• [What is asked]:
Please write out the records again, swapping each "Switch to the" for "Go to the" and keeping everything else the same.

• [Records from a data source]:
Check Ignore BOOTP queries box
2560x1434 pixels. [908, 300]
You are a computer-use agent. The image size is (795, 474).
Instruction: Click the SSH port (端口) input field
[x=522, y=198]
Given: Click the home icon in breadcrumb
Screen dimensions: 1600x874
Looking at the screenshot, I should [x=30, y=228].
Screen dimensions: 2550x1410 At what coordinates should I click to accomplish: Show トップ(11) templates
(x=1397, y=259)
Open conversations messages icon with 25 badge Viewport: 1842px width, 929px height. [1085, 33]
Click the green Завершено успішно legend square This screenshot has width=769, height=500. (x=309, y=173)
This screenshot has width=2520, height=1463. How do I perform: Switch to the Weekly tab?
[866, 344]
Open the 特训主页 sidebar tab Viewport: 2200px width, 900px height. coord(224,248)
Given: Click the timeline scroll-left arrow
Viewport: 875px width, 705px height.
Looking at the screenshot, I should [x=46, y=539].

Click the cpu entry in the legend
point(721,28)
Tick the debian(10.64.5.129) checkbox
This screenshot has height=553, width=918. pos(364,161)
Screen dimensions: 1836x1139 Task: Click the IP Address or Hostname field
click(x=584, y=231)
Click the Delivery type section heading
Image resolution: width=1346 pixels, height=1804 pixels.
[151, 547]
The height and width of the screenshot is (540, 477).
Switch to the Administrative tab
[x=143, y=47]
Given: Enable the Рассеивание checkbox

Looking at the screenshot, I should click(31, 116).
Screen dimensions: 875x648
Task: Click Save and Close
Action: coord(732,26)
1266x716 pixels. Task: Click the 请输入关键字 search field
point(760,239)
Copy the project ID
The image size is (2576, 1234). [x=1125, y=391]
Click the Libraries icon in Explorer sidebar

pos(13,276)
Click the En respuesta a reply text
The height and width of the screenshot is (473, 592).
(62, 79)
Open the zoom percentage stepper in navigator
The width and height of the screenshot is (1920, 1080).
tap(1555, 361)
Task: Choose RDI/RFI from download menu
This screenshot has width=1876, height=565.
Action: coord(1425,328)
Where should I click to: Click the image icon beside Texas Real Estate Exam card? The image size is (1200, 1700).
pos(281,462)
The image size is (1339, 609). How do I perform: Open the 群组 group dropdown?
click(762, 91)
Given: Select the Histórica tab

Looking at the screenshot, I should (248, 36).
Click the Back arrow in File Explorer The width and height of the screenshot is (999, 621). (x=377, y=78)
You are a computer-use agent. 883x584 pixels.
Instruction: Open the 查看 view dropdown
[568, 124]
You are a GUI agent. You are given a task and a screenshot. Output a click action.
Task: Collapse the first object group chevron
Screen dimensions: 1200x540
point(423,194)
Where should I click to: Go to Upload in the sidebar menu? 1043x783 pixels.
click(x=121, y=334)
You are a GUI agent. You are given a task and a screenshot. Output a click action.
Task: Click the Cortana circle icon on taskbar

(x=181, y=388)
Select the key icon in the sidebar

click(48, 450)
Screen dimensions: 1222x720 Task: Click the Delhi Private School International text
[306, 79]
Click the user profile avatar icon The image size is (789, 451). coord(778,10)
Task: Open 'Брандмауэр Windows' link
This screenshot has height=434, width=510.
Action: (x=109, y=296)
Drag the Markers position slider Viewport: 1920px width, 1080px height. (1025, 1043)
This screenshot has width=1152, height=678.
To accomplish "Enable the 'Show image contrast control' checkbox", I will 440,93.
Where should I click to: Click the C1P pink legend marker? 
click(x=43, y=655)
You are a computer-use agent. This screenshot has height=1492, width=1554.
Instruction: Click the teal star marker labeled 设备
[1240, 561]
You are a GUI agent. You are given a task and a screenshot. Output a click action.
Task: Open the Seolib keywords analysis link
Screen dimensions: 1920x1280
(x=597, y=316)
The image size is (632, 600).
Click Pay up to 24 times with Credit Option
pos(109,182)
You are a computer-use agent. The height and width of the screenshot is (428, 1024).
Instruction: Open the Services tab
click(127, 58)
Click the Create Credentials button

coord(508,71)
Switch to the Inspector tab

• [Task answer]:
Check Ignore BOOTP queries box
2560x1434 pixels. [908, 300]
You are a computer-use agent. The image size is (795, 474).
Instruction: Click the SSH port (端口) input field
[x=522, y=198]
Given: Click the home icon in breadcrumb
Screen dimensions: 1600x874
Looking at the screenshot, I should [x=30, y=228].
Screen dimensions: 2550x1410 At what coordinates should I click to accomplish: Show トップ(11) templates
(x=1397, y=259)
Open conversations messages icon with 25 badge Viewport: 1842px width, 929px height. [1085, 33]
Click the green Завершено успішно legend square This screenshot has width=769, height=500. (x=309, y=173)
This screenshot has width=2520, height=1463. How do I perform: Go to the Weekly tab?
[866, 344]
Open the 特训主页 sidebar tab Viewport: 2200px width, 900px height. coord(224,248)
Given: Click the timeline scroll-left arrow
Viewport: 875px width, 705px height.
Looking at the screenshot, I should [x=46, y=539].

Click the cpu entry in the legend
point(721,28)
Tick the debian(10.64.5.129) checkbox
This screenshot has height=553, width=918. pos(364,161)
Screen dimensions: 1836x1139 Task: Click the IP Address or Hostname field
click(x=584, y=231)
Click the Delivery type section heading
Image resolution: width=1346 pixels, height=1804 pixels.
[151, 547]
The height and width of the screenshot is (540, 477).
Go to the Administrative tab
[x=143, y=47]
Given: Enable the Рассеивание checkbox

Looking at the screenshot, I should click(31, 116).
Screen dimensions: 875x648
Task: Click Save and Close
Action: coord(732,26)
1266x716 pixels. Task: Click the 请输入关键字 search field
point(760,239)
Copy the project ID
The image size is (2576, 1234). [x=1125, y=391]
Click the Libraries icon in Explorer sidebar

pos(13,276)
Click the En respuesta a reply text
The height and width of the screenshot is (473, 592).
(62, 79)
Open the zoom percentage stepper in navigator
The width and height of the screenshot is (1920, 1080).
tap(1555, 361)
Task: Choose RDI/RFI from download menu
This screenshot has width=1876, height=565.
Action: coord(1425,328)
Where should I click to: Click the image icon beside Texas Real Estate Exam card? The image size is (1200, 1700).
pos(281,462)
The image size is (1339, 609). How do I perform: Open the 群组 group dropdown?
click(762, 91)
Given: Select the Histórica tab

Looking at the screenshot, I should (248, 36).
Click the Back arrow in File Explorer The width and height of the screenshot is (999, 621). (x=377, y=78)
You are a computer-use agent. 883x584 pixels.
Instruction: Open the 查看 view dropdown
[568, 124]
You are a GUI agent. You are given a task and a screenshot. Output a click action.
Task: Collapse the first object group chevron
Screen dimensions: 1200x540
point(423,194)
Where should I click to: Go to Upload in the sidebar menu? 1043x783 pixels.
click(x=121, y=334)
You are a GUI agent. You are given a task and a screenshot. Output a click action.
Task: Click the Cortana circle icon on taskbar

(x=181, y=388)
Select the key icon in the sidebar

click(48, 450)
Screen dimensions: 1222x720 Task: Click the Delhi Private School International text
[306, 79]
Click the user profile avatar icon The image size is (789, 451). coord(778,10)
Task: Open 'Брандмауэр Windows' link
This screenshot has height=434, width=510.
Action: (x=109, y=296)
Drag the Markers position slider Viewport: 1920px width, 1080px height. (1025, 1043)
This screenshot has width=1152, height=678.
To accomplish "Enable the 'Show image contrast control' checkbox", I will 440,93.
Where should I click to: Click the C1P pink legend marker? 
click(x=43, y=655)
You are a computer-use agent. This screenshot has height=1492, width=1554.
Instruction: Click the teal star marker labeled 设备
[1240, 561]
You are a GUI agent. You are given a task and a screenshot. Output a click action.
Task: Open the Seolib keywords analysis link
Screen dimensions: 1920x1280
(x=597, y=316)
The image size is (632, 600).
Click Pay up to 24 times with Credit Option
pos(109,182)
You are a computer-use agent. The height and width of the screenshot is (428, 1024).
Instruction: Open the Services tab
click(127, 58)
Click the Create Credentials button

coord(508,71)
Go to the Inspector tab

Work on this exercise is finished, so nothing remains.